The “hydrogen rainbow” has become a popular tool in the energy industry to categorize various hydrogen production methods based on their associated carbon emissions. The colors green, blue, turquoise, gray, and brown provide an easy shorthand to distinguish between hydrogen produced from renewable energy, fossil fuels with carbon capture, methane pyrolysis, steam methane reforming, and coal gasification.

However, this color-coding system has likely outlived its usefulness. Instead of clarifying the complexities of hydrogen production, the rainbow oversimplifies the issues, leading to misaligned policies and investments. It may be time to retire the hydrogen rainbow and focus on a more balanced evaluation of hydrogen based on carbon intensity and life-cycle emissions.

The main problem with the hydrogen rainbow is that it implies some colors are inherently “good” and others are “bad.” Green hydrogen, produced from renewable energy, sits at the top of the hierarchy, while gray and brown hydrogen from fossil fuels are thrown to the bottom. This has led to an almost single-minded focus on green hydrogen as the only path forward.

In reality, the situation is far more complex. Not all green hydrogen is created equal—it matters significantly whether the renewable electricity comes from new wind and solar installations or diverts clean energy from the grid. Blue hydrogen, though still reliant on fossil fuels, can achieve relatively low emissions with a high carbon capture rate. Turquoise hydrogen from methane pyrolysis is a promising option that avoids CO2 emissions altogether.

By focusing on colors rather than carbon, we risk making suboptimal decisions. A more useful approach is to examine the specific carbon intensity (kgCO2/kgH2) of each hydrogen production pathway. This would provide a standard, comparable metric to evaluate different projects based on actual emissions performance rather than a categorical color.

The EU is already moving in this direction with its draft regulations requiring hydrogen to achieve a greenhouse gas emission reduction of 70% compared to a fossil fuel baseline to be considered “renewable.” This technology-neutral, performance-based standard will do more to drive innovation and emissions reductions than simply mandating green hydrogen.

Another issue with the hydrogen rainbow is that it ignores the potential for different production methods to evolve and improve over time.
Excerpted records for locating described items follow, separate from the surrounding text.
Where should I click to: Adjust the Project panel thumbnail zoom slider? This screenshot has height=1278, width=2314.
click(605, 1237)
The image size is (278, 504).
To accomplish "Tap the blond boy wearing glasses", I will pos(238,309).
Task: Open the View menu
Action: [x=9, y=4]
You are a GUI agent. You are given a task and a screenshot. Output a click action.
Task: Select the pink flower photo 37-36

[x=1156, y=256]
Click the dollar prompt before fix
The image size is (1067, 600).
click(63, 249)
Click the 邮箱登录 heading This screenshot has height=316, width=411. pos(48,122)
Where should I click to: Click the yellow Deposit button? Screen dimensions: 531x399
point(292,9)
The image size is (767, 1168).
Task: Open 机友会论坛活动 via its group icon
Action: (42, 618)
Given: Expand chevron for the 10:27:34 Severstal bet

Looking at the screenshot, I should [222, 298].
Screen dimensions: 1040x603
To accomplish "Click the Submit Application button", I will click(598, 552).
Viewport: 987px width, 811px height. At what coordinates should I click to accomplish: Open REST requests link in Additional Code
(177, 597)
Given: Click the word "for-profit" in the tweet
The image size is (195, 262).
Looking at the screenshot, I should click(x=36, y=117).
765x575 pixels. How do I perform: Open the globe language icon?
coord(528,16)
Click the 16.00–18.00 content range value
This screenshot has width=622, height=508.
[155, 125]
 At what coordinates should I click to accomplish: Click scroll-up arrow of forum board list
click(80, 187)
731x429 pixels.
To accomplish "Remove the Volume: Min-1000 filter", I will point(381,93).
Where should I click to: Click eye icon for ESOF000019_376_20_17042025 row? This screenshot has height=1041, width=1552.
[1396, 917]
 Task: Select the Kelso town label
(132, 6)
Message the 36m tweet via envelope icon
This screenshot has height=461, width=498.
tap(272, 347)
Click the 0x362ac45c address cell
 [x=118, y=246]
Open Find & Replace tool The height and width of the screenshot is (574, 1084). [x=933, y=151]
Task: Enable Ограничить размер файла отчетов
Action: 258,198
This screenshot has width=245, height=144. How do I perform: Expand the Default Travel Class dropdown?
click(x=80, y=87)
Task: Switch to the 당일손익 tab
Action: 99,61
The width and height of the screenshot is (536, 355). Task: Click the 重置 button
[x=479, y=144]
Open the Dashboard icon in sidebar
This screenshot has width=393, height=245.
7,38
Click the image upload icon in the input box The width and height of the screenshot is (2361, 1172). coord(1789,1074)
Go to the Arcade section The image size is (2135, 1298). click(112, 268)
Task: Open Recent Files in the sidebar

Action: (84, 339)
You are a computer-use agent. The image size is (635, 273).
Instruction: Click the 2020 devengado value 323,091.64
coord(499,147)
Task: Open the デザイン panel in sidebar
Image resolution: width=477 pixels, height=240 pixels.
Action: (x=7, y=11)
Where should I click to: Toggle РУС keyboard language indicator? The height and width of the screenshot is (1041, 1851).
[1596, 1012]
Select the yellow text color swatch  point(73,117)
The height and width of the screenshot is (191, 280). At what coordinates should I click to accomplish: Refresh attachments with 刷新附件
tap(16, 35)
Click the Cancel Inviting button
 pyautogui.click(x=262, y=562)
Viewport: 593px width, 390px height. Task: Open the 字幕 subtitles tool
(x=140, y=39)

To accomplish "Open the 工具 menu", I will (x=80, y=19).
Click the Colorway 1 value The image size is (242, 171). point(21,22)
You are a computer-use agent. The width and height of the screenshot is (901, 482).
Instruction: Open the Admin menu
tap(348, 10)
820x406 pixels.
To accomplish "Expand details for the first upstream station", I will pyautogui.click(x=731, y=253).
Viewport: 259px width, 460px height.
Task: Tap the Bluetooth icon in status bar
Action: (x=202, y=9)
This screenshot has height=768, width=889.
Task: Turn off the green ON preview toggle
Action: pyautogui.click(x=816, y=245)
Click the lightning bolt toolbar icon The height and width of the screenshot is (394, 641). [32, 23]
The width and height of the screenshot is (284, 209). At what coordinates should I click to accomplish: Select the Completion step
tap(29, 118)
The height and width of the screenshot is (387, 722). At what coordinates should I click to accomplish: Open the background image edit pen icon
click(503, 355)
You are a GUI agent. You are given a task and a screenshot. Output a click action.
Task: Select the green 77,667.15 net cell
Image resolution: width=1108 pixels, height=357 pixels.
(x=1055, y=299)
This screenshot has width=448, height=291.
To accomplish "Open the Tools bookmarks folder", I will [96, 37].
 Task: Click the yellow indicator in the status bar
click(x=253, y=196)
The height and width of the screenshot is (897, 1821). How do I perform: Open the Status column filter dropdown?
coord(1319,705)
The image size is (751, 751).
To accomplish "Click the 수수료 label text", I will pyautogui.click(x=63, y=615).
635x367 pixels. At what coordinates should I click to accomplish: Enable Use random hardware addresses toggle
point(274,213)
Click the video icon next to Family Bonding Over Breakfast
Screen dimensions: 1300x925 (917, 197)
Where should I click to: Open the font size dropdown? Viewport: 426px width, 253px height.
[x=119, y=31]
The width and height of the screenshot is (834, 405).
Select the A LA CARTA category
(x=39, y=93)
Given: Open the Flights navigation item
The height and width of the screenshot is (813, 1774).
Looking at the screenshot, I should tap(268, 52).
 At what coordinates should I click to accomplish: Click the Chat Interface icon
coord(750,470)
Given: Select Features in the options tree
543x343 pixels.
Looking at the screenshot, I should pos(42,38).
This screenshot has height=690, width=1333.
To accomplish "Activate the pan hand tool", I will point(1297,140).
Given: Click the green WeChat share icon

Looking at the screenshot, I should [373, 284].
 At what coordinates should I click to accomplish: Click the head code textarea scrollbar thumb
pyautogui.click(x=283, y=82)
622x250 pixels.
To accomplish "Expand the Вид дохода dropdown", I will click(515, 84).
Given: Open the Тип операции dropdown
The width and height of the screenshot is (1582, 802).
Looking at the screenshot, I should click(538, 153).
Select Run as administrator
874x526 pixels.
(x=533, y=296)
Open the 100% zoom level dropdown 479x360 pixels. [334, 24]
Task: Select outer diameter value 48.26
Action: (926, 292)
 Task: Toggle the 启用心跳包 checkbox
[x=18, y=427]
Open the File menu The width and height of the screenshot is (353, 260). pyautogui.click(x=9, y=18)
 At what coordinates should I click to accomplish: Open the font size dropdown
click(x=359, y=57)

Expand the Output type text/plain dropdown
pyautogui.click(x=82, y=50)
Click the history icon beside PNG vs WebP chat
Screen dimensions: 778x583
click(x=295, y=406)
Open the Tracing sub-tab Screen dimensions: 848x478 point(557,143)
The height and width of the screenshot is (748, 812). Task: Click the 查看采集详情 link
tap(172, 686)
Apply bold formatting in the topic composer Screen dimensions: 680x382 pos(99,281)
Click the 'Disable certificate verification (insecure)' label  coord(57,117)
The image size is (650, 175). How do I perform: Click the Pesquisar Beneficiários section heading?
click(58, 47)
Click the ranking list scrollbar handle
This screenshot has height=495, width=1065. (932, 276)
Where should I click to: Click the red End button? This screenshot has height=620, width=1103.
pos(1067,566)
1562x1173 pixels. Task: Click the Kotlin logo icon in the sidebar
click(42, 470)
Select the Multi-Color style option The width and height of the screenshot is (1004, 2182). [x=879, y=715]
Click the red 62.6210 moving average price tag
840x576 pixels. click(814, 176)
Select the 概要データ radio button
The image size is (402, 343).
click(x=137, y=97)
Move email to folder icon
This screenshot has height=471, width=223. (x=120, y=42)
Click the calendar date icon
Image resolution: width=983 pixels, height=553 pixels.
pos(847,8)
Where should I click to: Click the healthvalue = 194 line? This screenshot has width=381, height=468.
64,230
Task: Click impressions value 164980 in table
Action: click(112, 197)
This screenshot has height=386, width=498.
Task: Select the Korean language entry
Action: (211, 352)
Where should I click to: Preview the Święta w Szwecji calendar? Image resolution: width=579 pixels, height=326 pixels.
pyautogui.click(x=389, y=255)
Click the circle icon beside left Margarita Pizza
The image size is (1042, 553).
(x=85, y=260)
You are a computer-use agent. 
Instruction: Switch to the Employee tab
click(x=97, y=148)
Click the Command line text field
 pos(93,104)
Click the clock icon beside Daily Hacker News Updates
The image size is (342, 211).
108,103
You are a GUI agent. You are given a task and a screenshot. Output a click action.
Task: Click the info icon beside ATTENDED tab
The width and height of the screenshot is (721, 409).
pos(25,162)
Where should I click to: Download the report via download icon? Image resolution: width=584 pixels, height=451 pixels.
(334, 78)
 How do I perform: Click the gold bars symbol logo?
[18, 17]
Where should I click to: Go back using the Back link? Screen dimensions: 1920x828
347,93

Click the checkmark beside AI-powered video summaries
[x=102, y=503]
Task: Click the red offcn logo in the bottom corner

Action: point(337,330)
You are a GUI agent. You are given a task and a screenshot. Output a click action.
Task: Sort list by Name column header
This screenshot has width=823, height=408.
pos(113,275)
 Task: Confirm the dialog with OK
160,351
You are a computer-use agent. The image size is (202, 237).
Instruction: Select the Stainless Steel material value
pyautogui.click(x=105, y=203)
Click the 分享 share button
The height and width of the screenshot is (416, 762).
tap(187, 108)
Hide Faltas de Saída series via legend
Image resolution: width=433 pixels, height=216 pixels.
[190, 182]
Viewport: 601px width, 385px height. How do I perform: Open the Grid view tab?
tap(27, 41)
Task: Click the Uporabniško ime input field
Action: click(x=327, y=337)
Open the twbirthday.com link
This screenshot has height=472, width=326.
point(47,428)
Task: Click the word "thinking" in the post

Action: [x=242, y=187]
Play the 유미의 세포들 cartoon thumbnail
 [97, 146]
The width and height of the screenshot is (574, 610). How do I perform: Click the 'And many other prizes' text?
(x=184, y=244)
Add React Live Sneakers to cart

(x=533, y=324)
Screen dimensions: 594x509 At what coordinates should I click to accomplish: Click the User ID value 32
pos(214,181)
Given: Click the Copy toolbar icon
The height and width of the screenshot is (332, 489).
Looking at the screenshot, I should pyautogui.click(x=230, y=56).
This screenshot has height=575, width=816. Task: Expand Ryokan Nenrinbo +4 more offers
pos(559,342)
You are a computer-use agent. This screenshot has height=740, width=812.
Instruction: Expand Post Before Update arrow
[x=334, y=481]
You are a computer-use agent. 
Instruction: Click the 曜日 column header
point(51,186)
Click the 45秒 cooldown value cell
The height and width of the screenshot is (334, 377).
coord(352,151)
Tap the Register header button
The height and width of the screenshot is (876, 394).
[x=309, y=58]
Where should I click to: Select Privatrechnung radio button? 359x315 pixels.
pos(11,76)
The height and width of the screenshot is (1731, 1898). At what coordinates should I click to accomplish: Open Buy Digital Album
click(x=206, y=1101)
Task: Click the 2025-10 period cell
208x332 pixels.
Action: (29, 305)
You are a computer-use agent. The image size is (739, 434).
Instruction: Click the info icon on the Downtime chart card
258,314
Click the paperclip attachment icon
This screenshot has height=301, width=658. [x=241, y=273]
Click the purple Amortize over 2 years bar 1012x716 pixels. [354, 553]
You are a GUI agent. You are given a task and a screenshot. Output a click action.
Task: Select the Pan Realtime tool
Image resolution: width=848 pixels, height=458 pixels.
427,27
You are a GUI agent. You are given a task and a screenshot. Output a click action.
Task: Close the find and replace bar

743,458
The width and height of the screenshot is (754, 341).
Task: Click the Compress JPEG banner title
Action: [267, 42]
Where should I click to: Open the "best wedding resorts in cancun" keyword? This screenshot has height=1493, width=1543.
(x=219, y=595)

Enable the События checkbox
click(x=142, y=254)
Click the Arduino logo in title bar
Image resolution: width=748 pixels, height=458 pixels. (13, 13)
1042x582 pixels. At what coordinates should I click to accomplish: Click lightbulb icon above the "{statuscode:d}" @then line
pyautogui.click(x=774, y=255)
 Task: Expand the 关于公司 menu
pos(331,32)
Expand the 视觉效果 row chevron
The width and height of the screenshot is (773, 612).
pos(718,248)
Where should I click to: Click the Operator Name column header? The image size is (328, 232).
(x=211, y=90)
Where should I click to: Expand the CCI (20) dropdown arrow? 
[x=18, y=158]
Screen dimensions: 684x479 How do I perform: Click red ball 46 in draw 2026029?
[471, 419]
Today’s blue hydrogen with 90% carbon capture could become tomorrow’s “teal (blue-green)” hydrogen with 99% capture. Judging colors based on current technology rather than future potential is short-sighted.

We should also recognize that a diversity of low-carbon hydrogen sources will be needed to achieve deep decarbonization. Green hydrogen will play a major role, but it is unlikely to meet all demand, especially for industrial sectors that require high volumes and reliability. Blue hydrogen with carbon capture, turquoise hydrogen from methane pyrolysis, nuclear-powered pink hydrogen, and other solutions will be part of the mix.

The hydrogen rainbow had an important purpose in kickstarting conversations about hydrogen’s role in the clean energy transition. However, as the industry matures, its relevance may reduce. Sophisticated energy and climate policies will look beyond color to the actual carbon impacts. Venture investors will scrutinize projects based on detailed lifecycle assessments, not broad color categories.